Ответы на анкету редакции «Методологического сборника» ИМЛИ имени А. М. Горького АН СССР. Предисловие Г. Фридлендера

В 1967 году Отдел комплексных теоретических исследований ИМЛИ АН СССР имени А. М. Горького задумал выпустить сборник статей, посвященных актуальным вопросам методологии истории литературы и критики. Вторую половину этого сборника должны были составить ответы на анкету о проблемах современной литературной науки, ее недостатках и перспективах, которую редакция сборника направила ряду крупнейших советских и зарубежных ученых – филологов и эстетиков. В их числе получил анкету и М. А. Лифшиц (1905 – 1983), отнесшийся к ней с той серьезностью и глубоким чувством ответственности, которые были неизменно присущи всей его научной и литературной деятельности, Однако, завершив работу над своими ответами, М. Лифшиц увидел, что по широте проблематики его ответы на анкету далеко выходят за пределы программы того сборника, для которого они были предназначены.

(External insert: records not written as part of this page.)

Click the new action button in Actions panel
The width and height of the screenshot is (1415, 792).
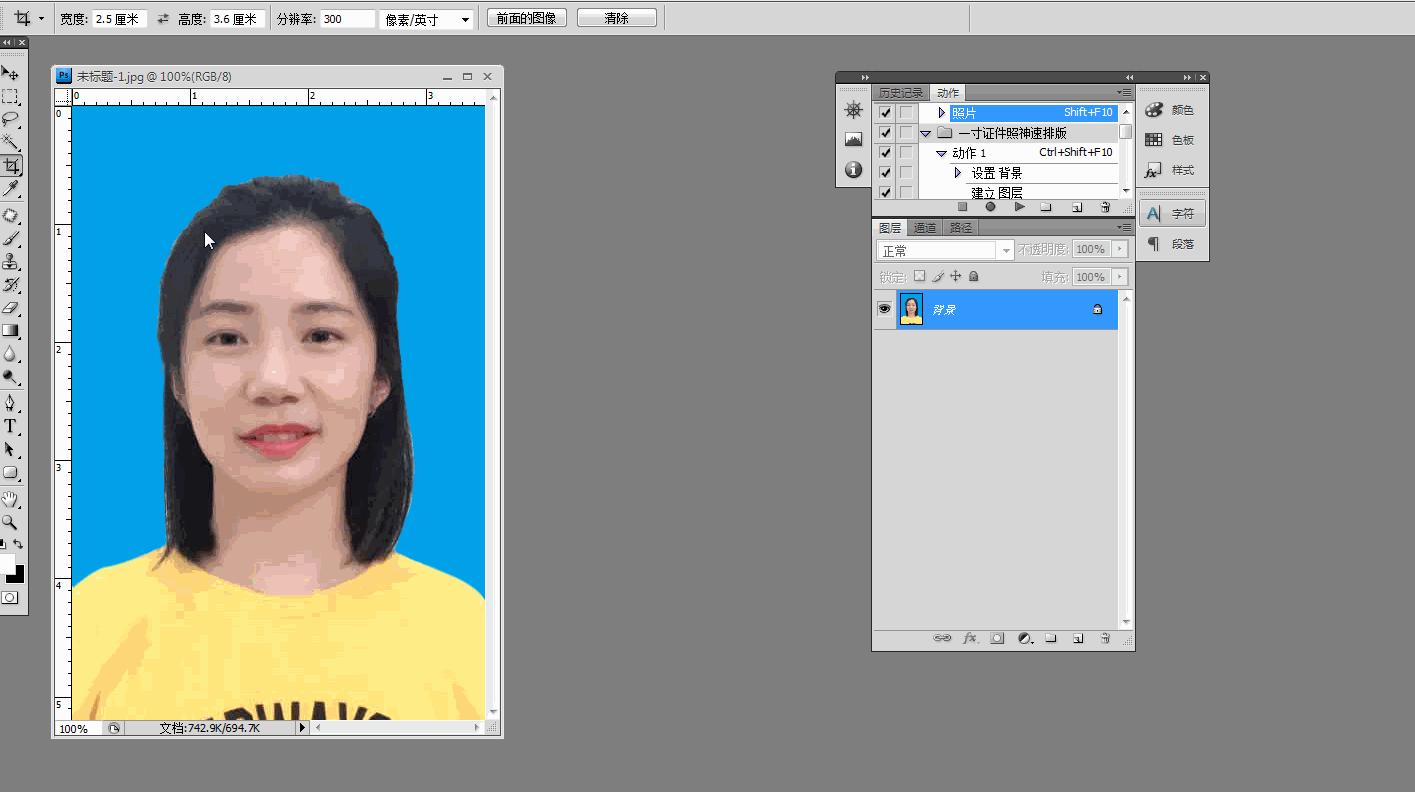[1077, 206]
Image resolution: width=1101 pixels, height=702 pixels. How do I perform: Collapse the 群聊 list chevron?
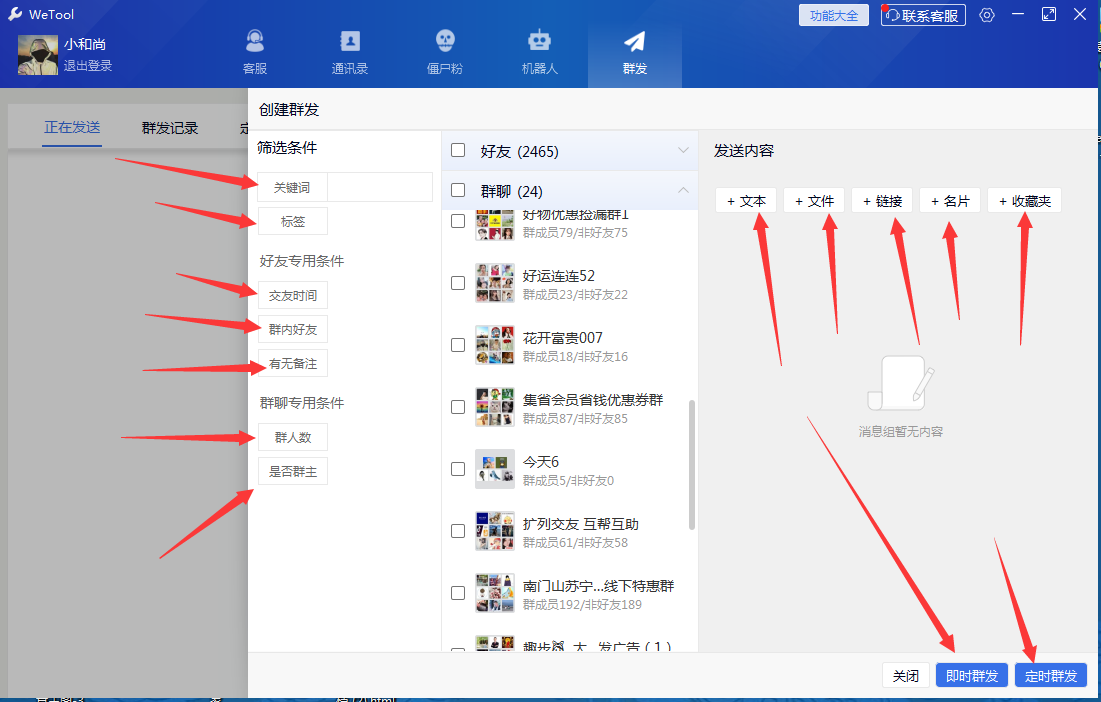point(683,190)
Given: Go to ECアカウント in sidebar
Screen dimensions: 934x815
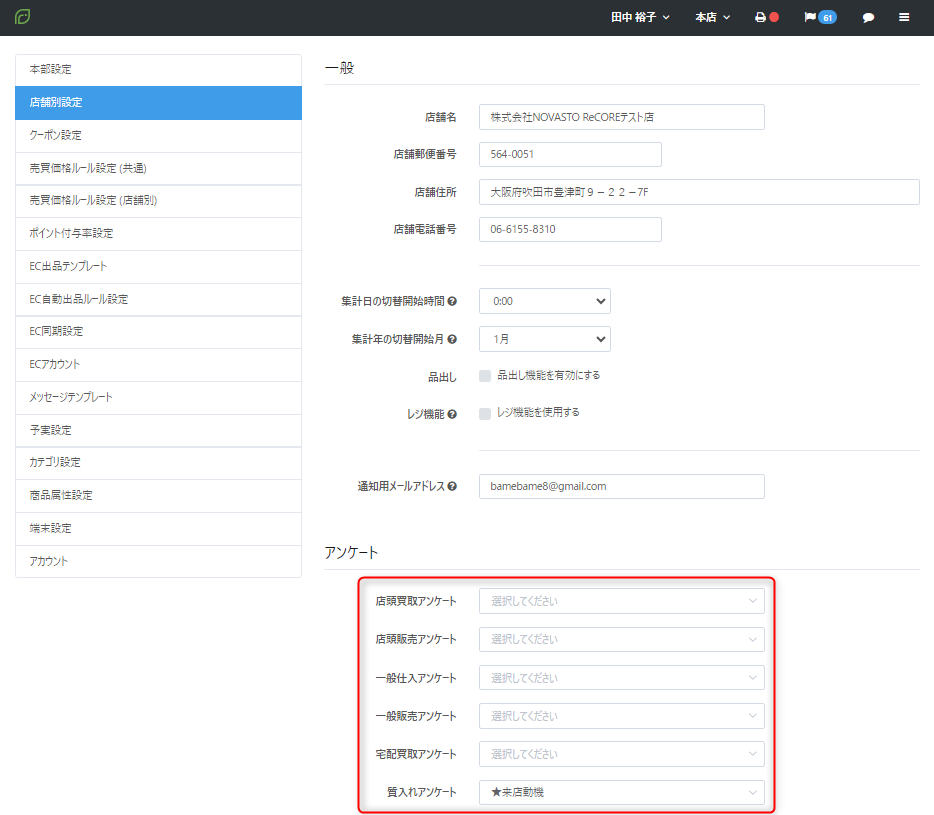Looking at the screenshot, I should 158,365.
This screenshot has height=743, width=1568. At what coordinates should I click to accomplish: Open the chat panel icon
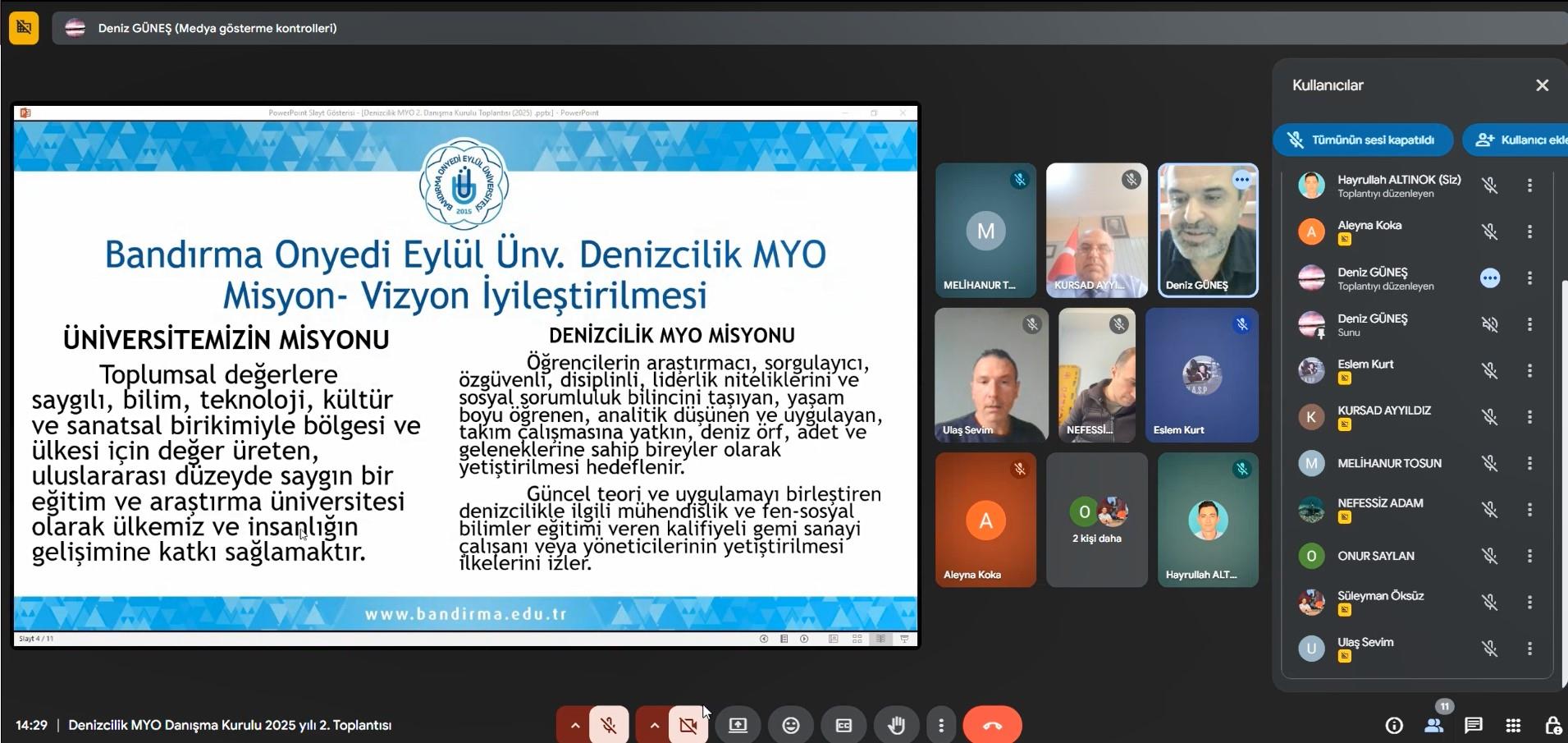1474,725
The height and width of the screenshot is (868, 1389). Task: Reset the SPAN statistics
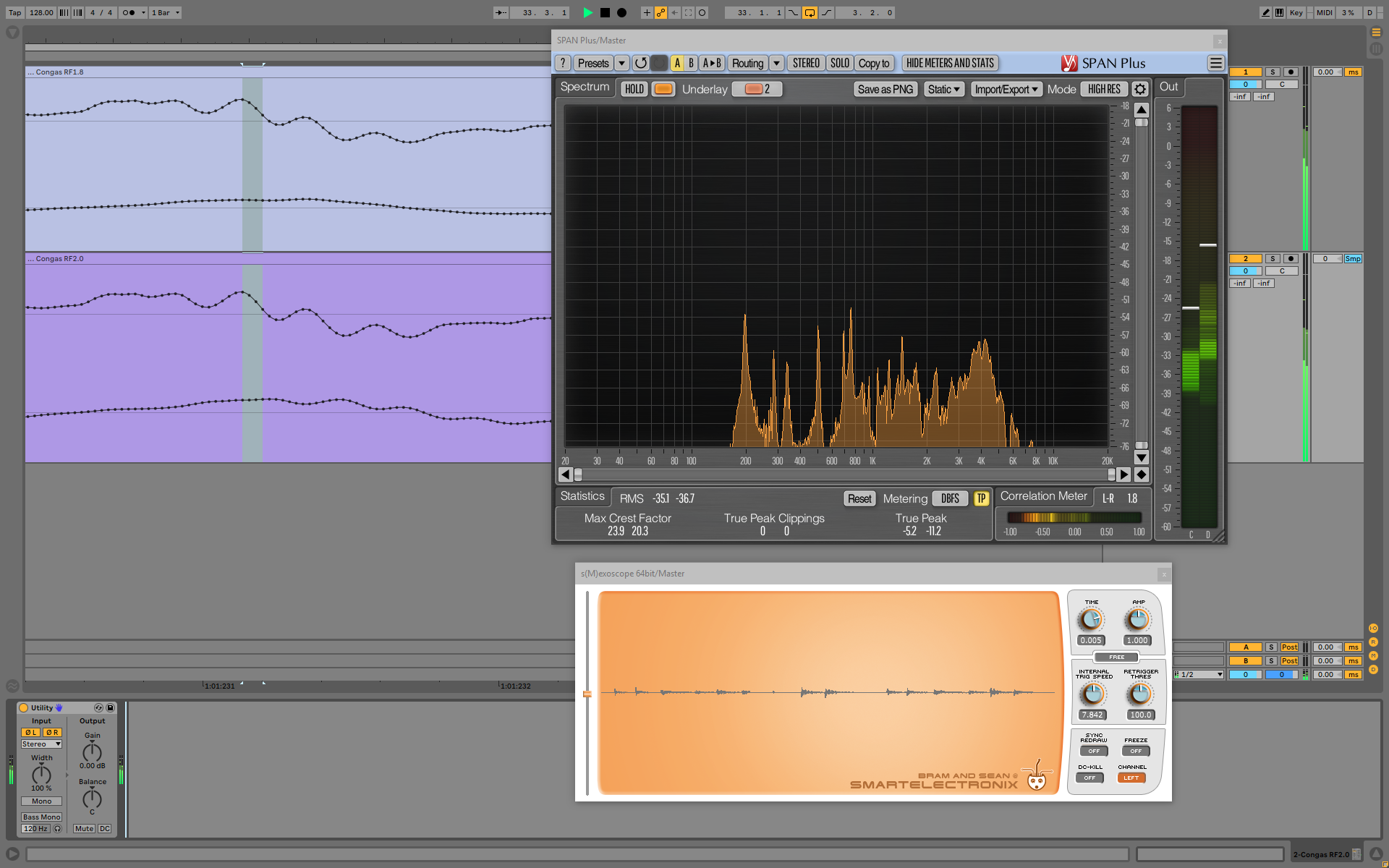pos(859,498)
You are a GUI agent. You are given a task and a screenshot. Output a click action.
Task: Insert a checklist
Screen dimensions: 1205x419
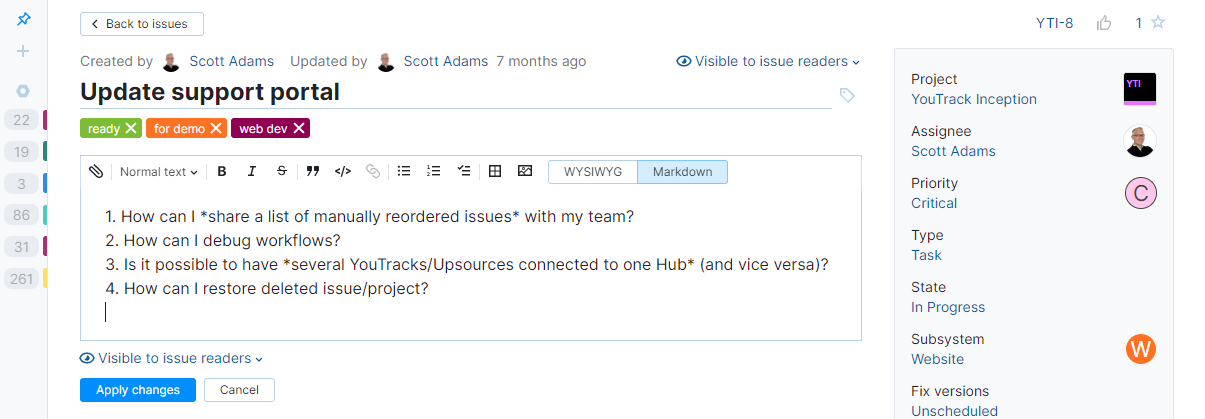coord(463,172)
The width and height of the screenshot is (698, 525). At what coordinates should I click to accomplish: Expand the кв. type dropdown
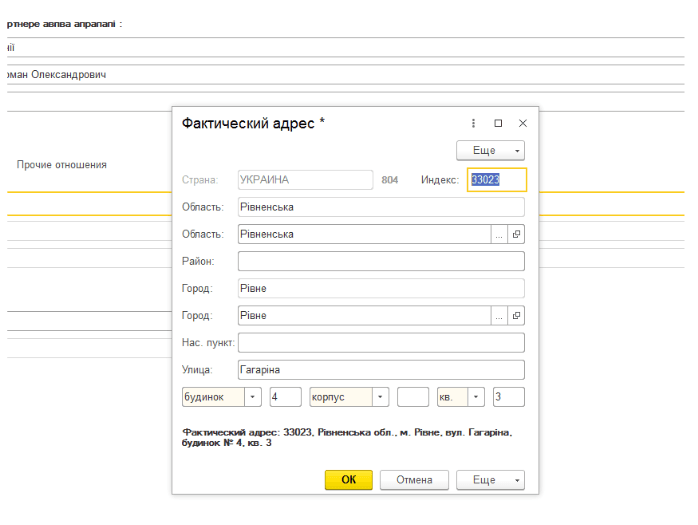pos(476,397)
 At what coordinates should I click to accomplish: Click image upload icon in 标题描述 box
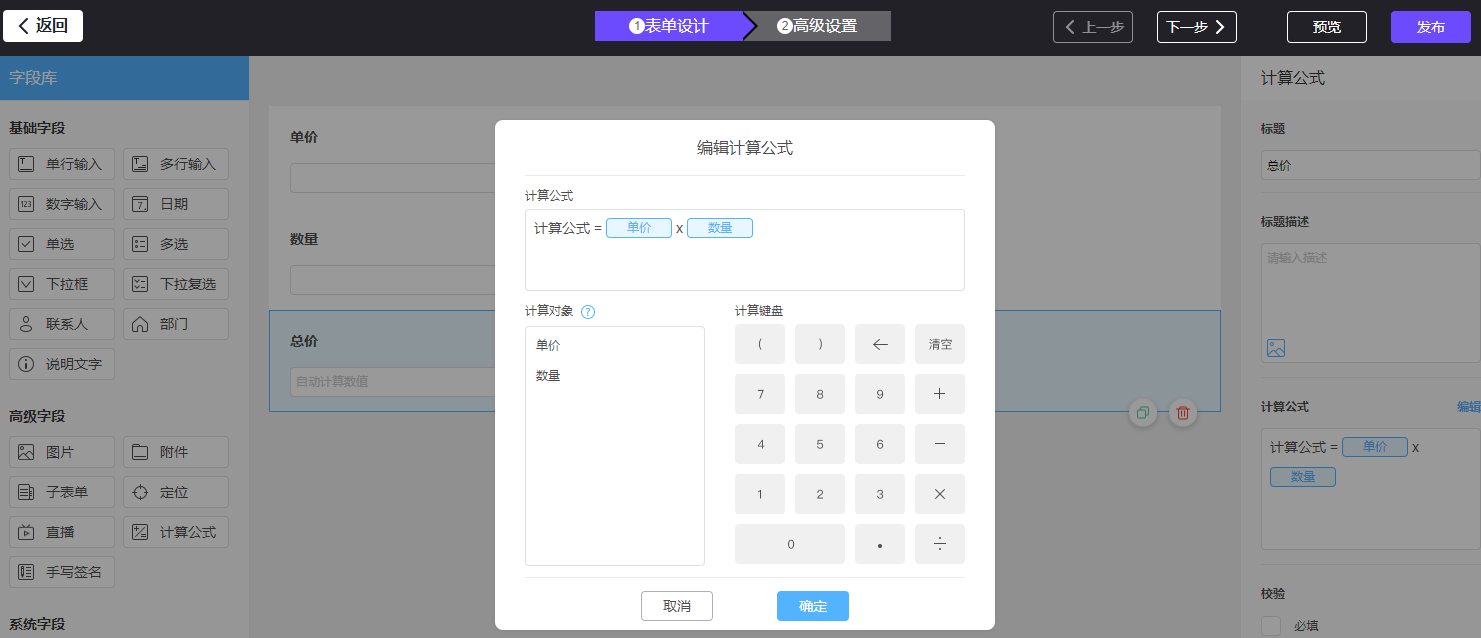[x=1275, y=348]
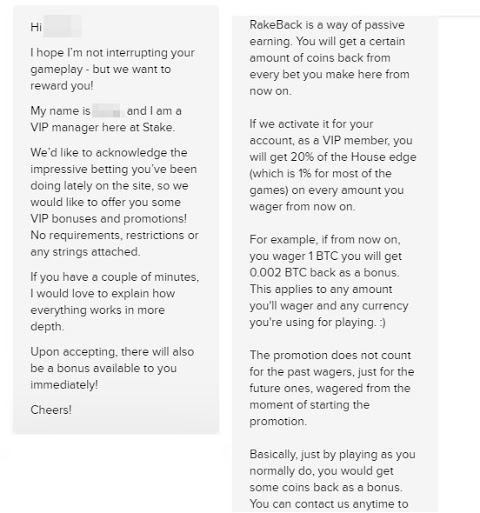This screenshot has width=480, height=513.
Task: Select the "VIP bonuses and promotions!" text
Action: pyautogui.click(x=108, y=219)
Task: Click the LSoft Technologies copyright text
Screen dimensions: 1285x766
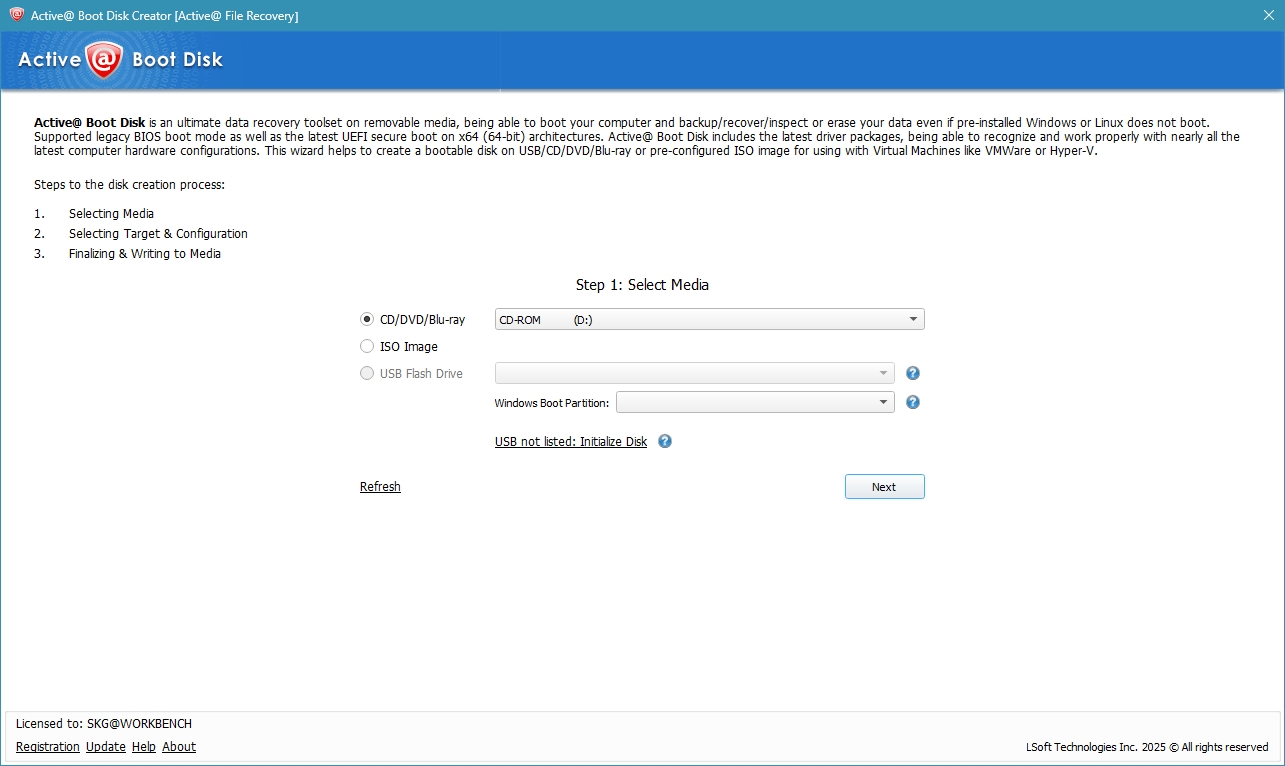Action: (x=1147, y=747)
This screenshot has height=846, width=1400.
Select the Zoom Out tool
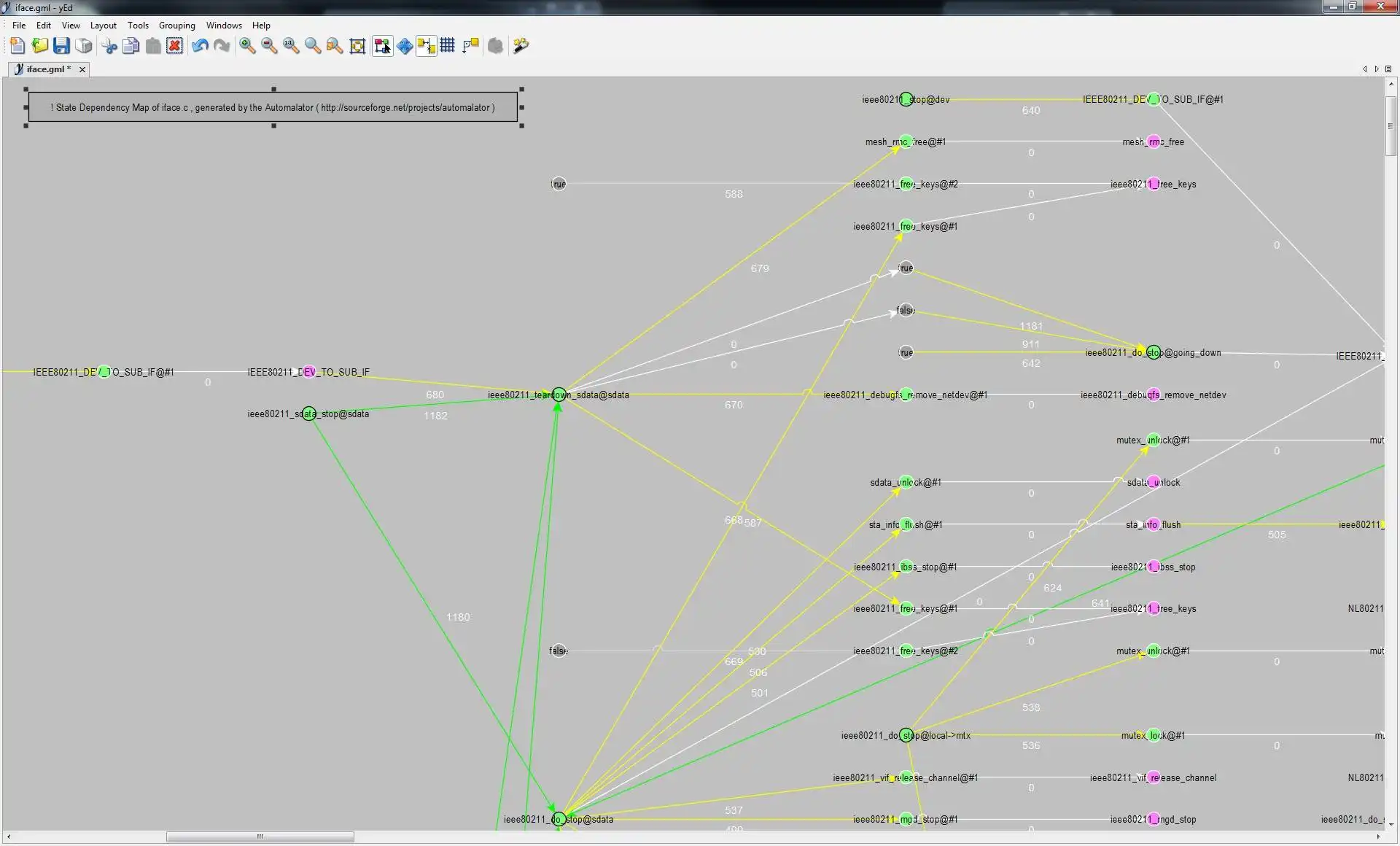click(268, 45)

Поэтому он решил отложить их впрок и не посылать в редакцию сборника. Возможно, что у М. Лифшица тогда же возникло предчувствие (не обманувшее его), что работа над сборником так и не будет доведена задумавшей его группой тогдашней литературной молодежи (в которую входили П. Палиевский, В. Кожинов, С. Бочаров и др.) до конца. Позднее, незадолго до смерти, он вернулся к оставленной работе и решил ее продолжить, включив в виде самостоятельной статьи в задуманную им в это время книгу. Уже в первом наброске будущей статьи (заметках 1967 года) автор, излагая свои основные положения, проиллюстрировал их анализом двух энциклопедических статей о Грибоедове, сопроводив его собственными наблюдениями и замечаниями о «Горе от ума», обосновывающими и поясняющими развиваемые М. Лифшицем глубокие и ценные идеи о задачах современного литературоведения и эстетики. В ходе дальнейшей работы автор решил превратить статью в более развернутый, специальный этюд о художественно-идеологической проблематике «Горя от ума» и о значении комедии Грибоедова сегодня. Теоретические проблемы, затронутые в двух первых разделах статьи, должны были послужить введением к углубленному новому художественному прочтению великой комедии. В таком виде статья должна была войти в открывающие третий том собрания сочинений М. Лифшица «Очерки русской культуры», первые отделы которых озаглавлены в составленном автором проспекте «Мировое значение русской культуры», «Реализм в древнерусском искусстве» и «Историческая роль дворянской культуры в России». В эту последнюю рубрику автор намеревался включить статьи о Грибоедове и Пушкине (цикл статей о Пушкине начат был им в 1937 году; тогда же в журнале «Литературный критик» была напечатана обширная рецензия М. Лифшица на первый том «Пушкинского временника», выпущенного Академией наук. Теме дворянской культуры и ее места в развитии общественной мысли и литературы России первой половины XIX века посвящена также блестящая лекция по вопросу о проблеме народности в истории литературы, прочитанная М. Лифшицем в ИФЛИ и печатаемая в настоящее время во втором томе посмертного издания его сочинений).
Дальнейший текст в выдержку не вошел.